Entrevista · 07/03/2017
MEMORIA Y PATRIMONIO AL SUR DE LA CORDILLERA
MUSEO DE NELTUME
Angélica Navarrete es la presidenta del Centro Cultural Museo y Memoria de Neltume, en la región de Los Ríos. Situados en una casa patrimonial de los años 40, buscan conservar la historia de esta pequeña localidad de casi cinco mil habitantes, donde los más antiguos fueron protagonistas de la industria maderera y testigos de las heridas de la dictadura. Gracias a una gestión comunitaria, hoy esa memoria está disponible para todos.

¿Cómo se generó este espacio de memoria?

La idea nace en 2002 a raíz de un proyecto de unos jóvenes que reunieron todo el material histórico de Neltume para una exposición y llamaron a la comunidad a formar una organización que se hiciera responsable de todo el material recopilado. Llegamos cerca de siete personas y de ahí en adelante tomamos las riendas de la organización y nos conformamos como Centro Cultural Museo y Memoria, con 25 socios inicialmente. Entre ellos había muchos adultos mayores que tenían mucha historia de la localidad. Así fue naciendo una colección de fotografías y relatos otorgados por nuestra gente mayor, que fue un acierto haberlos podido recopilar porque muchos de ellos ya fallecieron o están enfermos.

 

¿Cuáles han sido sus principales logros como organización?

A través del tiempo nos dimos a conocer y empezamos a realizar la “Ruta de la Memoria”, para conmemorar a quienes fueron asesinados en 1981 en Neltume, del campamento Toqui Lautaro. Esta actividad se convirtió en una tradición y se realiza todos los años durante el primer fin de semana de febrero. Se convoca a nivel nacional y llega mucha gente de distintos lugares como Valparaíso, Santiago e Iquique. Incluso ha venido gente de otros países gracias a Facebook. Con el tiempo vimos la necesidad de abrirnos en otros ámbitos y formamos una biblioteca comunitaria con aportes de los mismos habitantes. Nos ganamos un proyecto del Fondo del Libro con el que compramos libros nuevos y mejoramos la infraestructura de la biblioteca y el museo.

 

¿En qué se encuentran actualmente?

Logramos un financiamiento a través de un fondo de la Dibam que nos permite abrir el Centro Cultural todos los días del año. Recién estamos empezando a caminar con los nuevos fondos, porque es primera vez que trabajamos a este nivel. La gente sigue viniendo a diario al museo y estamos avanzando con actividades y talleres.

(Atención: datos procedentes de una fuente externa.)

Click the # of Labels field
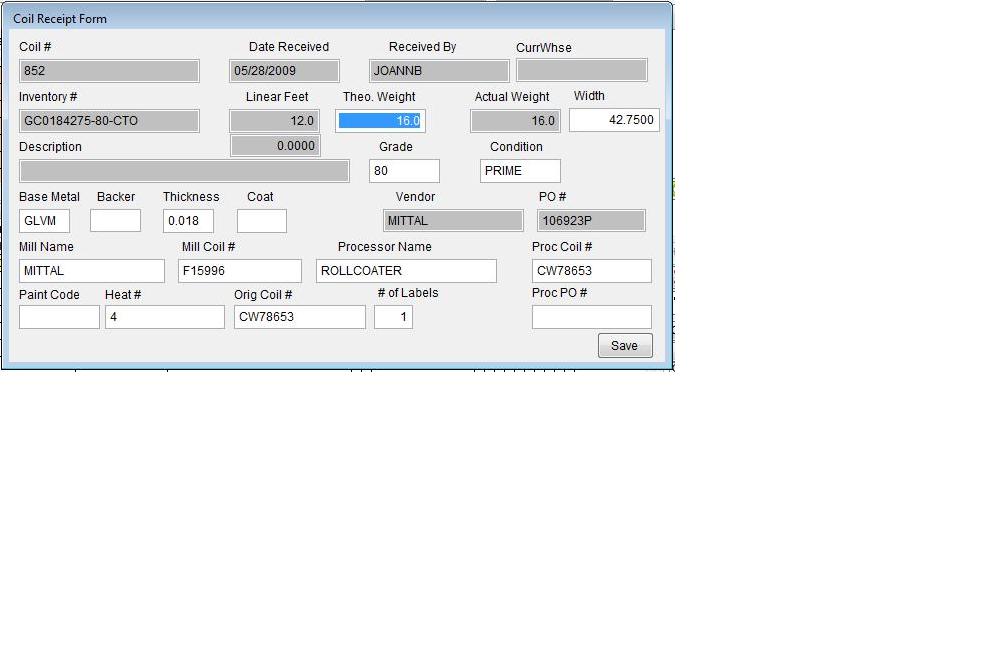This screenshot has width=991, height=645. 393,317
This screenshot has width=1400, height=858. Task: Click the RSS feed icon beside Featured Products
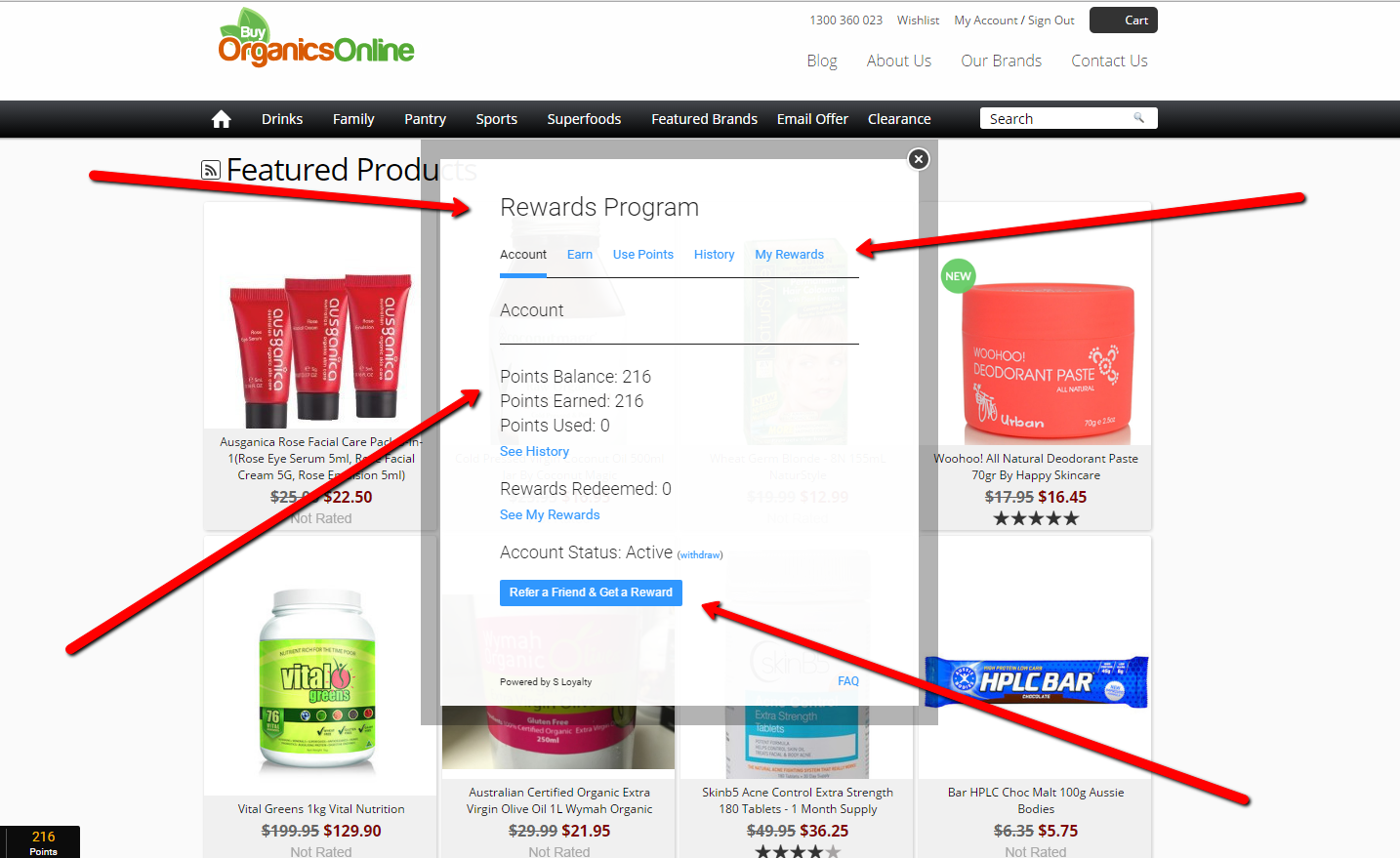tap(211, 170)
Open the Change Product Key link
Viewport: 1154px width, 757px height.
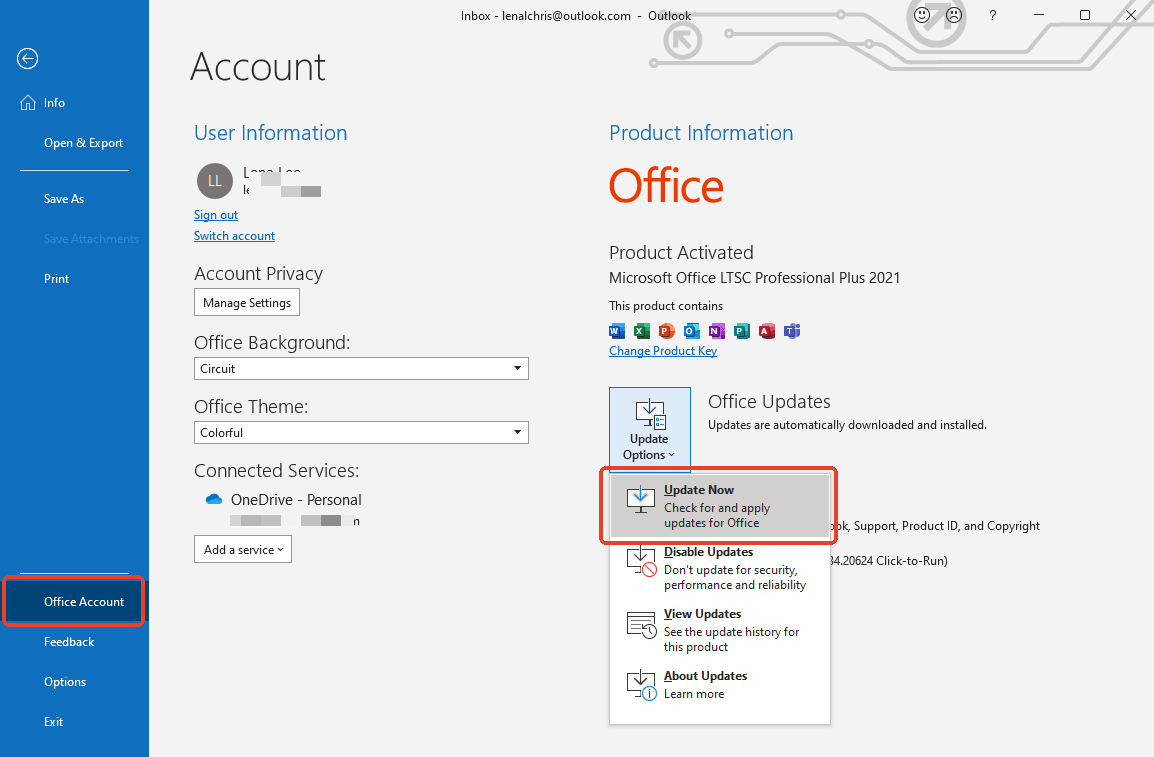click(663, 350)
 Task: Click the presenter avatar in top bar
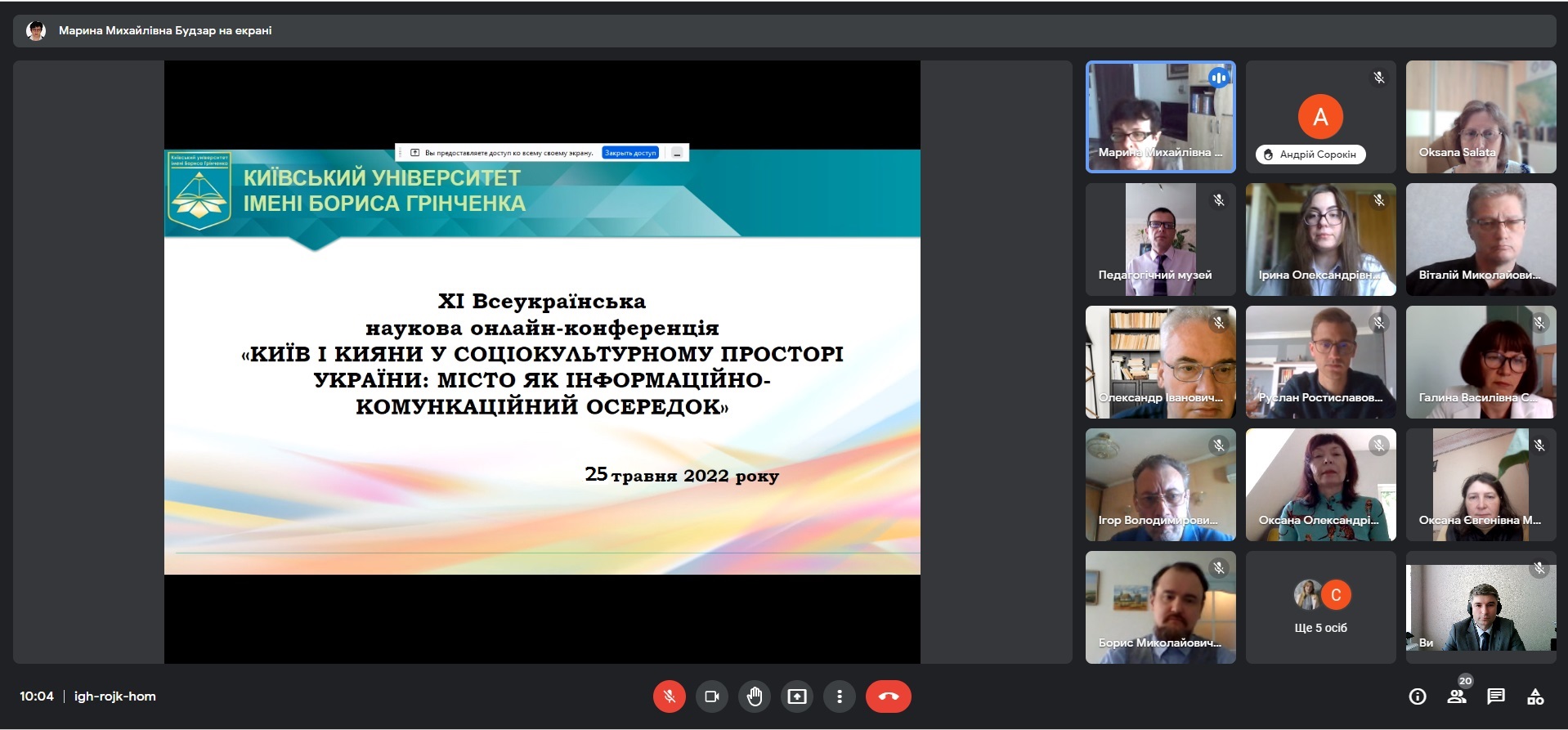click(x=36, y=31)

En este momento estamos con un taller gratuito de rescate de personajes históricos, donde se reconstruye con técnicas aprendidas en género a los aserraderos en la época del Complejo Forestal y Maderero de Neltume. El taller está enfocado en la dueña de casa, para que pueda conocer la historia y a su vez haga una artesanía que pueda vender y así tener una ganancia para su hogar.

 

¿Cuáles son sus desafíos y sueños?

Nuestro sueño es consolidarnos con esta casa de memoria, que sea un centro cultural activo para llegar a toda la comunidad con nuestra historia. Hay una desinformación muy grande sobre lo que sucedió aquí en Neltume. Los antiguos callaron por miedo y después no transmitieron esa historia a sus hijos y a sus nietos. Tenemos un lapsus en el cual no se habló de lo que aquí ocurrió, por lo que nuestro mayor desafío es recuperar esa memoria histórica que formó a Neltume, que son las bases de este pueblo: los madereros, los aserraderos de la montaña, el campesinado y los mapuche.